:: DOCUMENT EXTRACT ::

Tuesday, 22 May 2012

Swedish anti-snus/pro-Chantix experts have links to Pfizer

The Swedish press is reporting that several prominent public health spokespeople who have attacked snus and recommended Chamtix have undisclosed ties to the pharmaceutical industry.

Swedish tobacco experts in the double seats

Doctor helps to lobby against snus - and for Pfizer's drug

The Swedish National Institute of Public Health are experts on tobacco. They advise against snus but for the anti-nicotine drug Champix while they are working for Pfizer - which lobbies against snus and manufactures Champix.

- This could damage the authority's credibility, says Thomas Bull, a professor of constitutional law, told Aftonbladet.

These academics include Gunilla Bolinder and Hans Gilljam, both of the Karolinska Institute. Their work has been highly influential in maintaining the EU-wide ban on snus (see The Art of Suppression). While most scientific studies find no link between snus and any serious diseases, the Karolinska Institute has published a number of epidemiological studies in the past decade which found links with cancer and heart attack mortality. The Institute has repeatedly refused to allow other researchers to see the raw data of the Swedish Construction Workers Cohort, which has been used and reused by Karolinska researchers for these studies.

:::
:: THE DATA ::

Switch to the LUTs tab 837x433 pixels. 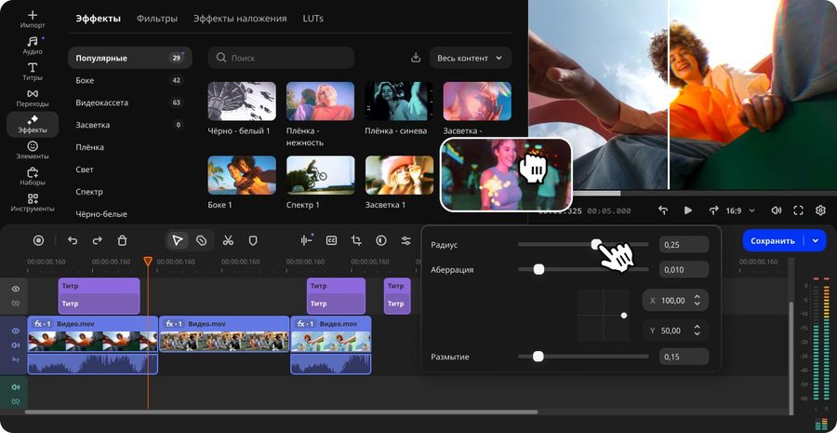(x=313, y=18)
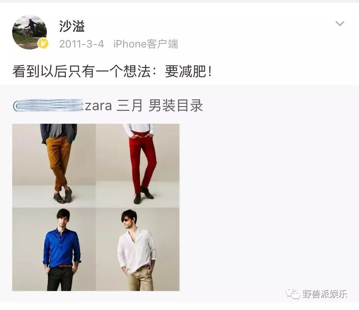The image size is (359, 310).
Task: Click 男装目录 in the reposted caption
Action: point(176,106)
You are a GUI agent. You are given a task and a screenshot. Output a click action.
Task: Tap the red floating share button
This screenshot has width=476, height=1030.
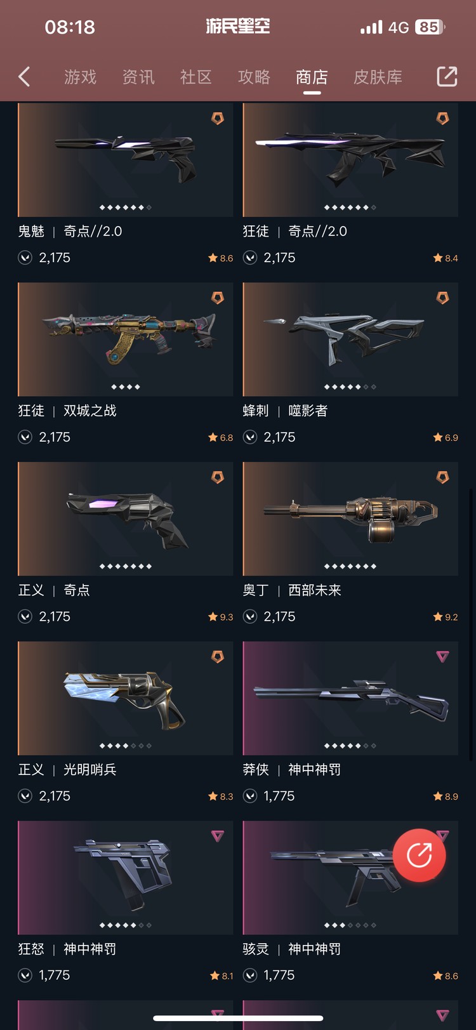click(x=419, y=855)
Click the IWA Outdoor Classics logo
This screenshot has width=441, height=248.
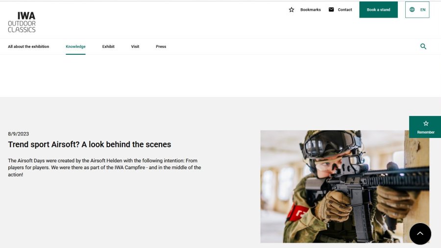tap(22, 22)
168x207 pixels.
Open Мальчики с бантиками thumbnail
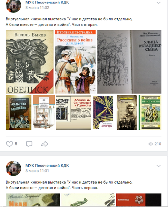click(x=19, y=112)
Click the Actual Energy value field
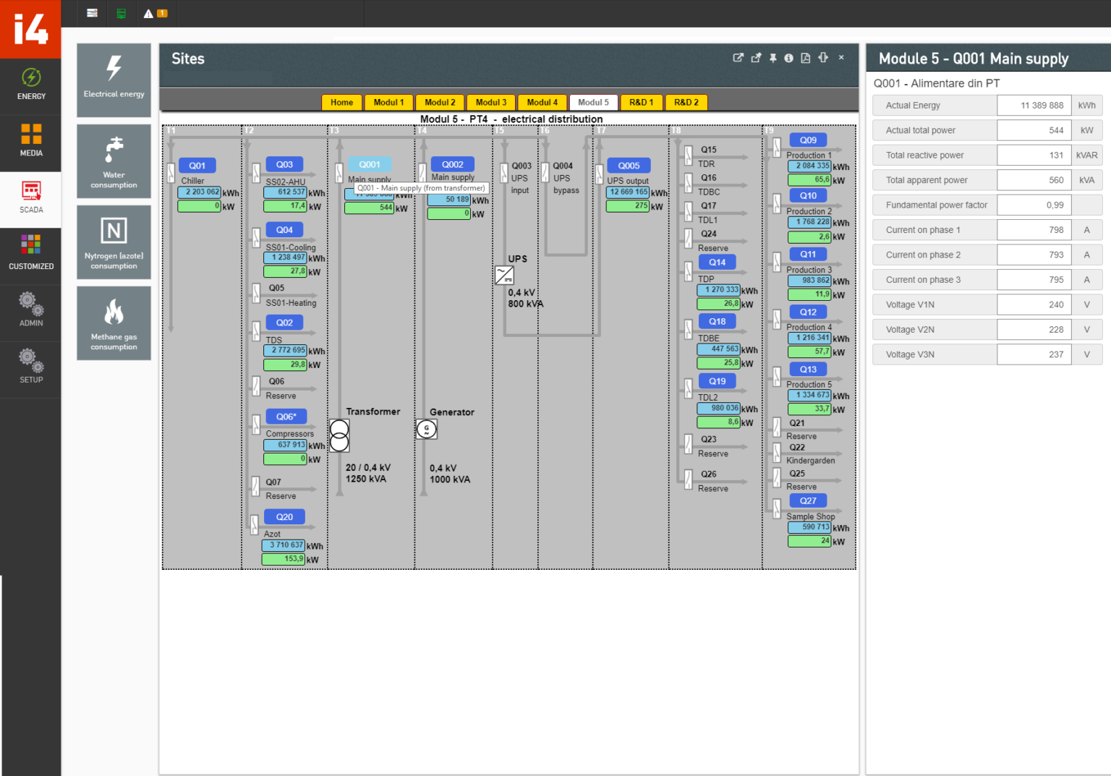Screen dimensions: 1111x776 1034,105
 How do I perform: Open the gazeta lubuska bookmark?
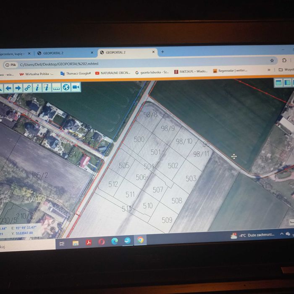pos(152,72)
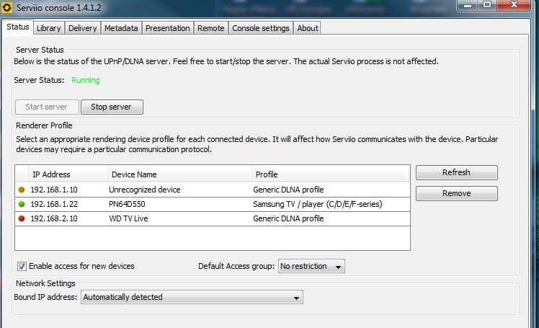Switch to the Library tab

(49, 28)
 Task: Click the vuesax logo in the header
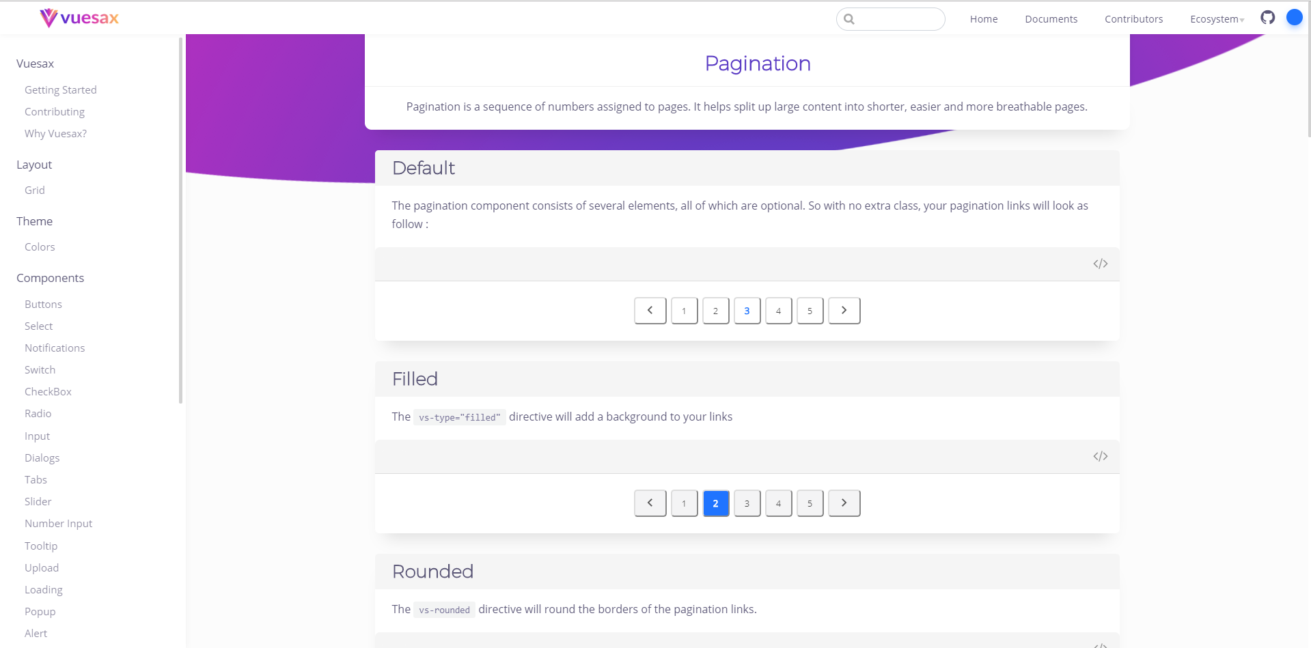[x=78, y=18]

:::
:: THE DATA ::

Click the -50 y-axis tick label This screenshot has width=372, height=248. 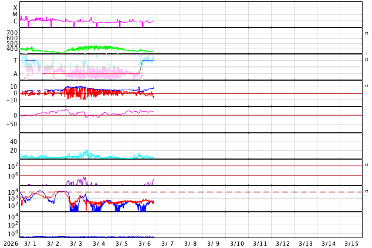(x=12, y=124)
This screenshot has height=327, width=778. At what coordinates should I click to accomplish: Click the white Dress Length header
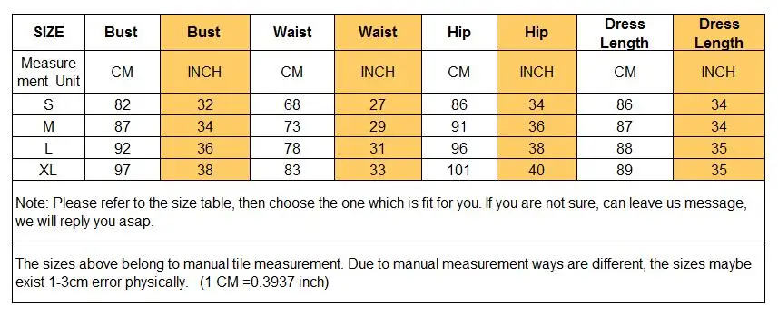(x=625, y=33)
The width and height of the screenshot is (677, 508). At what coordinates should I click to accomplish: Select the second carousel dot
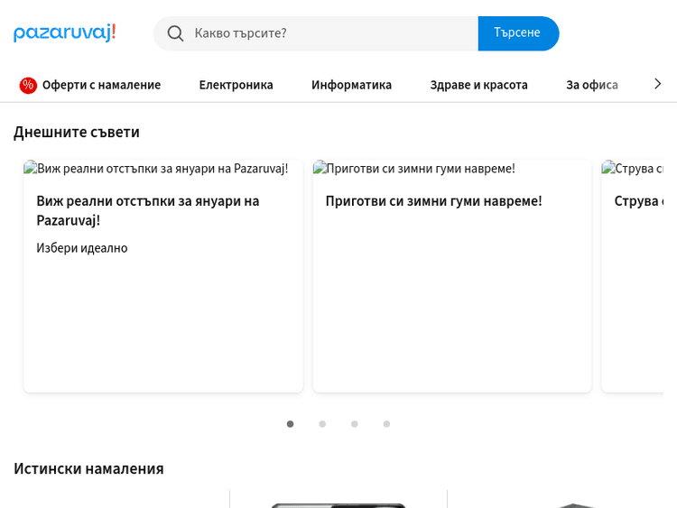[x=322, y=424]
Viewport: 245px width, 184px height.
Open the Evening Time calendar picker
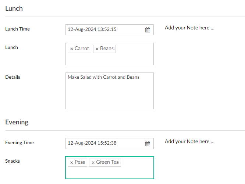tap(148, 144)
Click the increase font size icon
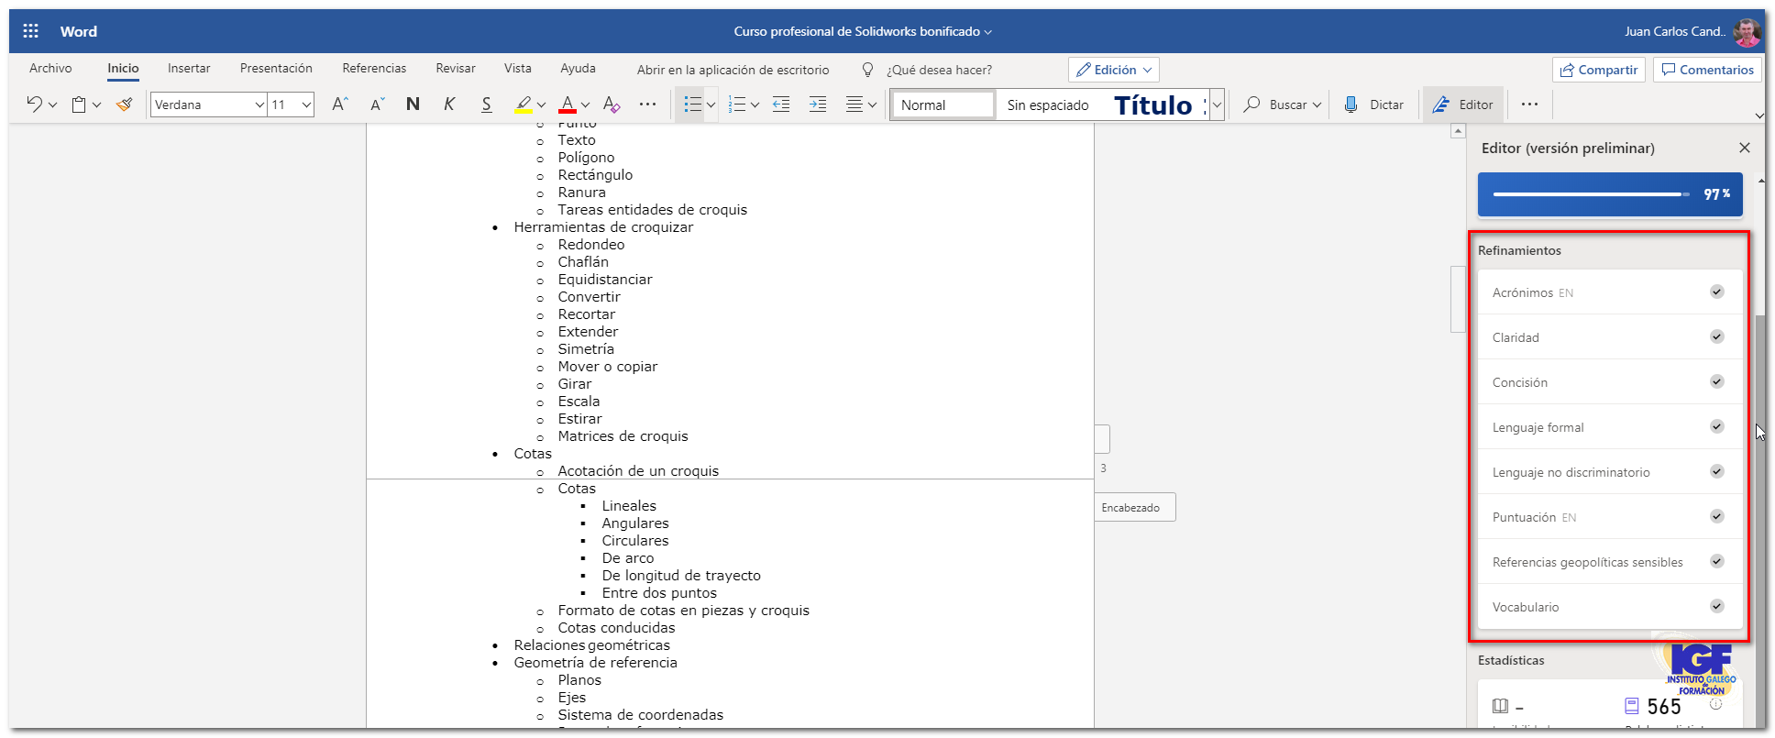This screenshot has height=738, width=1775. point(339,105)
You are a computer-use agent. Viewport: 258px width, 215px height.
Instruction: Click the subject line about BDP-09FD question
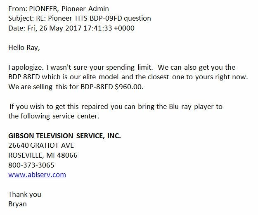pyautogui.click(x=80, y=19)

:::

## ASSIGNED TASK
Pick up the post about Swedish anti-snus experts' ties to Pfizer after its last sentence and continue writing it.

## EXERCISE RESPONSE
Bolinder and Gilljam have both recommended the use of Pfizer's stop-smoking drug Champix, despite reports of adverse effects on mental and cardiovascular health. Gilljam has even published a study claiming that Champix is an effective drug for helping people give up snus. The study was paid for by Pfizer and he is listed as a contact on the company's press releases.

Bolinder sits on Pfizer's advisory council and is quoted on one of the company's press releases singing the praises of Champix. It also appears that Pfizer's response to the EU's consultation on tobacco control—which says: "It is a top priority to maintain the sales ban on snus"—was copied verbatim by several anti-smoking groups that are funded by the Swedish National Institute of Public Health.

Full story (in Swedish) here.

Also, do read Clive Bates' (Deborah Arnott's predecessor at ASH) new blog post about the EU ban. Very thorough, with many useful graphics. Death by regulation: the EU ban on low-risk oral tobacco

Here’s what I think should happen:

  • The ban on smokeless oral tobacco is unjustified, illegal, harmful to health and represents a denial of consumer and human rights. It should be lifted without delay. 
  • The Commission, member states and elements of the public health community should not misuse the science of smokeless tobacco and harm reduction or use the SCENIHR report to justify a ban on a sub-category of smokeless tobacco. The science does not justify any ban on these products while cigarettes remain widely available and while more hazardous forms of smokeless tobacco is sold freely. 
  • Smokeless tobacco forms part of a ‘harm reduction’ market for lower risk alternatives to smoking – this could be an important market commercially in future, and if it does become sizeable, it will have considerable health benefits by reducing smoking. The EU could facilitate development of this market by setting standards for toxins present in smokeless tobacco placed on the market in the EU. 
  • To balance the market in favour of reduced risk products, governments should consider favourable excise tax treatment, relative to smoked tobacco, for nicotine products with greatly reduced risk, and allow meaningful risk communication through product marketing.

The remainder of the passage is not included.